Where the monster popularized in our culture is a dumb force of nature, the creature in Shelley’s novel is intelligent and devious. It could be considered a genius, rivaling the intelligence of its creator.
Shelley explores the creation of life and the Doctor’s role as creator. She delves into broad-reaching philosophical subjects that are even more intriguing when you consider she was only eighteen when she wrote the novel.
Like the creature, the novel came to life and has been rampaging across the globe ever since it was published. The novel was so inspiring that countless plays, television shows, songs, radio shows, comic books, games, toys, stories, novels, and more than thirty-two movies have retold or continued the story of the creature and its creator.
The first adaptation appeared in 1826 just six years after it was first published. Henry Milner staged The Man and The Monster. From that point, it was clear that fans were hungry for science fiction.
The tropes of her novel can be found in fiction across every genre. Grand Master Isaac Asimov labeled the fear of robots as the Frankenstein Complex. There is even a breakfast cereal named after the Frankenstein monster.

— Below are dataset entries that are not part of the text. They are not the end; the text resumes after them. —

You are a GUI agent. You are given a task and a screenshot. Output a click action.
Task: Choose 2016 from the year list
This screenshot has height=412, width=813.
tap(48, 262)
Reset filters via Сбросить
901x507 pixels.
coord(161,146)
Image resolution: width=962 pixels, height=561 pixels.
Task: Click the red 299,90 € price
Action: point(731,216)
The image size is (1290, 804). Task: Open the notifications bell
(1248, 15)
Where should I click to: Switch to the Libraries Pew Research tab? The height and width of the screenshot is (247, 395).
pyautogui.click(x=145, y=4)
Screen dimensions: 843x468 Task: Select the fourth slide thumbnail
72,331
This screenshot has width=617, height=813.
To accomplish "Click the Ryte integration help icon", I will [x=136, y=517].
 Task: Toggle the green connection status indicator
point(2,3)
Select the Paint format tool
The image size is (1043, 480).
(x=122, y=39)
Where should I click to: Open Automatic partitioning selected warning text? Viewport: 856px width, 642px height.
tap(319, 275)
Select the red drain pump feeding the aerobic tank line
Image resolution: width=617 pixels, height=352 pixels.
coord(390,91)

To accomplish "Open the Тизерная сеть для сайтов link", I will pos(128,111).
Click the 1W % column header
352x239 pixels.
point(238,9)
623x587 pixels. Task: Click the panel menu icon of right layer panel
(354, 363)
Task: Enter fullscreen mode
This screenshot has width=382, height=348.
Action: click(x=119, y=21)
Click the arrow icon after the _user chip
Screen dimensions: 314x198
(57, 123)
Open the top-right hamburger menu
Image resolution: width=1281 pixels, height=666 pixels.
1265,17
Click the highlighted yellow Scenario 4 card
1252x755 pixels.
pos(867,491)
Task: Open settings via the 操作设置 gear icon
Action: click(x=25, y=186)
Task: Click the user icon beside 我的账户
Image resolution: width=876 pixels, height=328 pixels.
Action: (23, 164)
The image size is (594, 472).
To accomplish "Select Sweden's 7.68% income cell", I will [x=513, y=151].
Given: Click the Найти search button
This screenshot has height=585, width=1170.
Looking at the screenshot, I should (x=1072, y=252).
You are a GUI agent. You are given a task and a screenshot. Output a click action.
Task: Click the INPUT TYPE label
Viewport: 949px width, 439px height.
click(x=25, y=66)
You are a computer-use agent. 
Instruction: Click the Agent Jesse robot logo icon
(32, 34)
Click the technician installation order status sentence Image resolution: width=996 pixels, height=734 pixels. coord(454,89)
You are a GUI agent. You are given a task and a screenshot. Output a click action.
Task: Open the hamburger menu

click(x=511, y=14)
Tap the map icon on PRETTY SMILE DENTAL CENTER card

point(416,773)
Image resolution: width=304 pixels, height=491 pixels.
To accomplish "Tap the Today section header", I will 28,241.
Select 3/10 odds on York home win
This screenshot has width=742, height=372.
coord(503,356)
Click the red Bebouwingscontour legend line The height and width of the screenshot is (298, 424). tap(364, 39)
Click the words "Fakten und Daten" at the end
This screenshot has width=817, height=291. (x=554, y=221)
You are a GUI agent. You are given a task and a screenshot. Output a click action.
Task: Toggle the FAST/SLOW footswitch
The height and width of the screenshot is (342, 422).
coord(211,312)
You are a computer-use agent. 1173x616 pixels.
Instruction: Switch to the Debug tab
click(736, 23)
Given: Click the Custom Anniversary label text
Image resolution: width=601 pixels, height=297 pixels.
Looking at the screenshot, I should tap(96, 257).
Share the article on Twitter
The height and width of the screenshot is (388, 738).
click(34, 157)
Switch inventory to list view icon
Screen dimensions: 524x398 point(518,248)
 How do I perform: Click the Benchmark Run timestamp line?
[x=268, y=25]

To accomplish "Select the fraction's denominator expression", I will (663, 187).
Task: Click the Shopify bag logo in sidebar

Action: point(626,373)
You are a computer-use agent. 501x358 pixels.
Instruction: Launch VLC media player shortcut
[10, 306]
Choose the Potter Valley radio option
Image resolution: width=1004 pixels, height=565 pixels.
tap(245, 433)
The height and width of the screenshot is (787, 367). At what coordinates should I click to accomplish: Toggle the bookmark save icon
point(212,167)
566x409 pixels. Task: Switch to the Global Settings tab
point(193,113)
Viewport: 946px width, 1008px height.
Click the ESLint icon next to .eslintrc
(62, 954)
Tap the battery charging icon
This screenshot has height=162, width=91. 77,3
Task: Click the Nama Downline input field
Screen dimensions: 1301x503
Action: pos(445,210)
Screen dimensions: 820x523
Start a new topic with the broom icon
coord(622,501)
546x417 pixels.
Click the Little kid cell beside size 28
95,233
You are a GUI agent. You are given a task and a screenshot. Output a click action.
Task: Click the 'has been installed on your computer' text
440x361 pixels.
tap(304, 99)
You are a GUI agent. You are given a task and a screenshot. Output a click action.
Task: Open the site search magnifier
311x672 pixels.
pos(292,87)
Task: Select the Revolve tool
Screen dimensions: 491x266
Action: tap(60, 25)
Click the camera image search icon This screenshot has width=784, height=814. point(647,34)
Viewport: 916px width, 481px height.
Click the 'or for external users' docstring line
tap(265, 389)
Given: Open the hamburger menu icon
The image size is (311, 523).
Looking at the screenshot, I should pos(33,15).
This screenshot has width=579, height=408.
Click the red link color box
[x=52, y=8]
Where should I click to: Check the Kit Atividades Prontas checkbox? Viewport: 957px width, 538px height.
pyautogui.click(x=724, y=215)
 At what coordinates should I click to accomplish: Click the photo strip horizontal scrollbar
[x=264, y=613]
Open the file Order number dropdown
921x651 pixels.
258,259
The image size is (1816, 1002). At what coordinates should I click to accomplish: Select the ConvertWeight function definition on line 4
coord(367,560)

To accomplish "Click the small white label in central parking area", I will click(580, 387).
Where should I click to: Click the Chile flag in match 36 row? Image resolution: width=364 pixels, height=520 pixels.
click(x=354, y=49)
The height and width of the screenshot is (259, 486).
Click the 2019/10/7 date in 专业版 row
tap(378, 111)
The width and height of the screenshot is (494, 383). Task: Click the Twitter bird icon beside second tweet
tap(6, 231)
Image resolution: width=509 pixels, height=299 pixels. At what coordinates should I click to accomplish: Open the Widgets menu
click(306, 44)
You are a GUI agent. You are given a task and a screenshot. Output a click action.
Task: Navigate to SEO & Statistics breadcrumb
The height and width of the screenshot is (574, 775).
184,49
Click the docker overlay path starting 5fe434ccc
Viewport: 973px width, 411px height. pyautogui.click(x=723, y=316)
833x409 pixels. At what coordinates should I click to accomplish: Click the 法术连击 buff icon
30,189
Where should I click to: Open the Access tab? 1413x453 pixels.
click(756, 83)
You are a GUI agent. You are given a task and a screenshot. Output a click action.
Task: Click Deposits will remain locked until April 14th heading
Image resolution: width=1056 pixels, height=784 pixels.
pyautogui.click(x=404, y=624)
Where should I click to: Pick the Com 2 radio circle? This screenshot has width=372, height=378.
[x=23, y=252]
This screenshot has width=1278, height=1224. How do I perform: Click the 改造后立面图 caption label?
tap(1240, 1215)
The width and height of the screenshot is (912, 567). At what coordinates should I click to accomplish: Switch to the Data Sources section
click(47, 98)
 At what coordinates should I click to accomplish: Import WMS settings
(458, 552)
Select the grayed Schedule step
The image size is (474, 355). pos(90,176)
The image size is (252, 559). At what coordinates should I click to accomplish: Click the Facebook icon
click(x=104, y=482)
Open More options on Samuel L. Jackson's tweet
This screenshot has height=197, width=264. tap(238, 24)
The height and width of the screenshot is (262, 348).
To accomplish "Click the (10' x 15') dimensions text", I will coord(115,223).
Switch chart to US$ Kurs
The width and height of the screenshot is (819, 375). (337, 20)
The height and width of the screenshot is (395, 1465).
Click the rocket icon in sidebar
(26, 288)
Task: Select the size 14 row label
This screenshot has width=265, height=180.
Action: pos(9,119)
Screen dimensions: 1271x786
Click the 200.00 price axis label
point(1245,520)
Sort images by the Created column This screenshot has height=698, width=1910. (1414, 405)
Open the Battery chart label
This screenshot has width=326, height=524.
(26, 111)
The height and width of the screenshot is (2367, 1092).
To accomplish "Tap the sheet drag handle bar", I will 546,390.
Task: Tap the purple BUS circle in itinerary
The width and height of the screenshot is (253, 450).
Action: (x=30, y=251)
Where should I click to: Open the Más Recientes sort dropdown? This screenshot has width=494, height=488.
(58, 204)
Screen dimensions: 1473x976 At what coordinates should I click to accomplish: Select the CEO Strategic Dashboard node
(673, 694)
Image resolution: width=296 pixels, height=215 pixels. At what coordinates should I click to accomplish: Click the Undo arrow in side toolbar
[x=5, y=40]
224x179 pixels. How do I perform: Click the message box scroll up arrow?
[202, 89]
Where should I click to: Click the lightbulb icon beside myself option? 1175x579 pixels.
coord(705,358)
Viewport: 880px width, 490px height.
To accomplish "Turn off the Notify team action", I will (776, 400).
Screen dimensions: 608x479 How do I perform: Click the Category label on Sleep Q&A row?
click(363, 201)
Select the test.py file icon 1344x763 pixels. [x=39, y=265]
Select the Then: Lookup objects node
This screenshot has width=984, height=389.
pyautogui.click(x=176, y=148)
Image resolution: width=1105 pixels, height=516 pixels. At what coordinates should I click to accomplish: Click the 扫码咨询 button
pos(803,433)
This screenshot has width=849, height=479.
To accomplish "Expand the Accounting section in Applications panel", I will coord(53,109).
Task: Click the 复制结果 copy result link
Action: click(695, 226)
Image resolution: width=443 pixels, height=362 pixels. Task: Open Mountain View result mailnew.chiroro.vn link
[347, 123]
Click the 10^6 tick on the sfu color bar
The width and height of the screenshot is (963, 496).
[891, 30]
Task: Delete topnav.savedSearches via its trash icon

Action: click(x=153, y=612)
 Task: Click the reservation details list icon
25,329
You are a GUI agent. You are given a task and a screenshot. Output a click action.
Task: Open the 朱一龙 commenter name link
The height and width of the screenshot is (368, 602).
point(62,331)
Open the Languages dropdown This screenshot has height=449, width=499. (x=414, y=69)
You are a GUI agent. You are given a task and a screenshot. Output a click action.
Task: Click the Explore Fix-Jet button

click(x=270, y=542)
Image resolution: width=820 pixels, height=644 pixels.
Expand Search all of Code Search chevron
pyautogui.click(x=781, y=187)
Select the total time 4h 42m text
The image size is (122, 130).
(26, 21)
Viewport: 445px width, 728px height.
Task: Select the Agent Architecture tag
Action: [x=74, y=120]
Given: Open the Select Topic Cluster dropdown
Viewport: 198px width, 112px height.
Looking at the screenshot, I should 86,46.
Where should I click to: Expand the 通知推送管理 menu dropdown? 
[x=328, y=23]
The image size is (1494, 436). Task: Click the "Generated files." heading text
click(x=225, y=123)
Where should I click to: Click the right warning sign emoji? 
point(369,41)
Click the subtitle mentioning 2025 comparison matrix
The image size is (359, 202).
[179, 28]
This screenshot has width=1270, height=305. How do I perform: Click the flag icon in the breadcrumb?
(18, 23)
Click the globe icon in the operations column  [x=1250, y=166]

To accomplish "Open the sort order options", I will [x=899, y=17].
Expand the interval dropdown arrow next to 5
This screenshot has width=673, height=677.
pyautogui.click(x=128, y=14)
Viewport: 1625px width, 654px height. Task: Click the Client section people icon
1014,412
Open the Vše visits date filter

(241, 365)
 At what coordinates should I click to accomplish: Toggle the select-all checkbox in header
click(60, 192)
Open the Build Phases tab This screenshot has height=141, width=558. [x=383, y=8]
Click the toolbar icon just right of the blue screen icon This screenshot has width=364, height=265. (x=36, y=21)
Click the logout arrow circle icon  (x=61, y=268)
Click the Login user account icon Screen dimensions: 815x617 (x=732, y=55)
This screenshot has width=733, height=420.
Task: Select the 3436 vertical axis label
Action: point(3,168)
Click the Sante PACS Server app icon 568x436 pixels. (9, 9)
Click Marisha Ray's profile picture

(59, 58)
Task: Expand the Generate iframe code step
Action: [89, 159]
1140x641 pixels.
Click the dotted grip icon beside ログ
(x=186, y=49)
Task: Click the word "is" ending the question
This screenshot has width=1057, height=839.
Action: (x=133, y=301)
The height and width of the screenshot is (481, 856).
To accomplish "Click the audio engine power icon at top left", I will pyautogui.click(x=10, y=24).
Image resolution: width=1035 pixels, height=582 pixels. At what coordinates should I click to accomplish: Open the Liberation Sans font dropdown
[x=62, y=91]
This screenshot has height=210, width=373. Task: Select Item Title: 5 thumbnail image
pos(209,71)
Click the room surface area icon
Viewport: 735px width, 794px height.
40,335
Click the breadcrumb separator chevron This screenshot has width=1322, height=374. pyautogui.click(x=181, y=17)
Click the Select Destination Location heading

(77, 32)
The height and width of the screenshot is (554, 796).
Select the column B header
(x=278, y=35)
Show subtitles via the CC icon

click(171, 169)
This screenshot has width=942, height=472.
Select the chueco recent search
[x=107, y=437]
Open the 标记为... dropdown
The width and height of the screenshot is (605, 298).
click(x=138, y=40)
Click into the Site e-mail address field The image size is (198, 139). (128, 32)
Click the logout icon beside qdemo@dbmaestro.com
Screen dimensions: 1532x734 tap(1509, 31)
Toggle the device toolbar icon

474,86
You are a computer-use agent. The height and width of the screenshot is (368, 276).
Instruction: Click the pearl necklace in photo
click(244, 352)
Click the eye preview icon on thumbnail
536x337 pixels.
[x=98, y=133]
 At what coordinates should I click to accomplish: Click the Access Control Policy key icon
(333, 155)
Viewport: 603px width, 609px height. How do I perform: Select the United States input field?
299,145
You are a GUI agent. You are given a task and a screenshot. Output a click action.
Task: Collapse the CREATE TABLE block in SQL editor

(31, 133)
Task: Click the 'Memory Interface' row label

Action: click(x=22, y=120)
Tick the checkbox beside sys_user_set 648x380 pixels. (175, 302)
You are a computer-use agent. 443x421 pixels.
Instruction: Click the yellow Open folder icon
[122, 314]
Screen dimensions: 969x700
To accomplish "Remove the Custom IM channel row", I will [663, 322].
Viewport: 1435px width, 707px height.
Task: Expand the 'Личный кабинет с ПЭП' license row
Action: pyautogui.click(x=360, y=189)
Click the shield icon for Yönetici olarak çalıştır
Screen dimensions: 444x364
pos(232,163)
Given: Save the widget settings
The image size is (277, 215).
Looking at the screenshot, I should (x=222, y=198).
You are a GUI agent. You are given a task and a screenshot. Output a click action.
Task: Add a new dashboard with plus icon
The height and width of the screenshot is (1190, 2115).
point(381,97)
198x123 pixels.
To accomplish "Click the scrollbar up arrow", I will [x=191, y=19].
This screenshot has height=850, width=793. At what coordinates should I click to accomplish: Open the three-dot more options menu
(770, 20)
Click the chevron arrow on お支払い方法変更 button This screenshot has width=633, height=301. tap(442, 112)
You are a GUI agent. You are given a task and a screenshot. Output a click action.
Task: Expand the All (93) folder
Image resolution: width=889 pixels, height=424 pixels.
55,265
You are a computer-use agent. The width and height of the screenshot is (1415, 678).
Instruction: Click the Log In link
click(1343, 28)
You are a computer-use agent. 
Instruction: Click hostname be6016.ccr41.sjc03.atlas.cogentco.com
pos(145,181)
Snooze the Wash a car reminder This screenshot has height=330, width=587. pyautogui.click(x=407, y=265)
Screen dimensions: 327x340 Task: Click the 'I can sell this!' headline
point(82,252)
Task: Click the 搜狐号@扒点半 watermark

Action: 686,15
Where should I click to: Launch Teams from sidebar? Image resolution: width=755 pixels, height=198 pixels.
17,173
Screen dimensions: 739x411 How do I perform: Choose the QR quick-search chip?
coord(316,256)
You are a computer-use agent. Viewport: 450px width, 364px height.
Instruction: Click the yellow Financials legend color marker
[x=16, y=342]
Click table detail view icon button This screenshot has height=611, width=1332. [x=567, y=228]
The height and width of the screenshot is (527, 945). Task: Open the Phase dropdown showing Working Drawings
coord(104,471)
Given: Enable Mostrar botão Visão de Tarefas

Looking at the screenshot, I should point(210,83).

Mary Shelley’s novel Frankenstein has saturated our culture so deeply, any one of us would be hard pressed to find a person over the age of ten who has never heard of Frankenstein.
Her creature, wrongly called Frankenstein, is one of the big two monsters. The other of course is Dracula. (Honorable mention to the Wolfman and the Mummy.)
In 2004, based largely on her creation of the novel Frankenstein, Mary Wollstonecraft Shelley became a member of the Science Fiction and Fantasy Hall of Fame.
No science fiction novel before, or since, has saturated society quite the way Frankenstein has. If you only know Frankenstein from its ever present position in our culture, I encourage you to read the original novel. Mary Shelley’s Frankenstein; or, The Modern Prometheus is certainly one of the greatest science fiction novels of all time.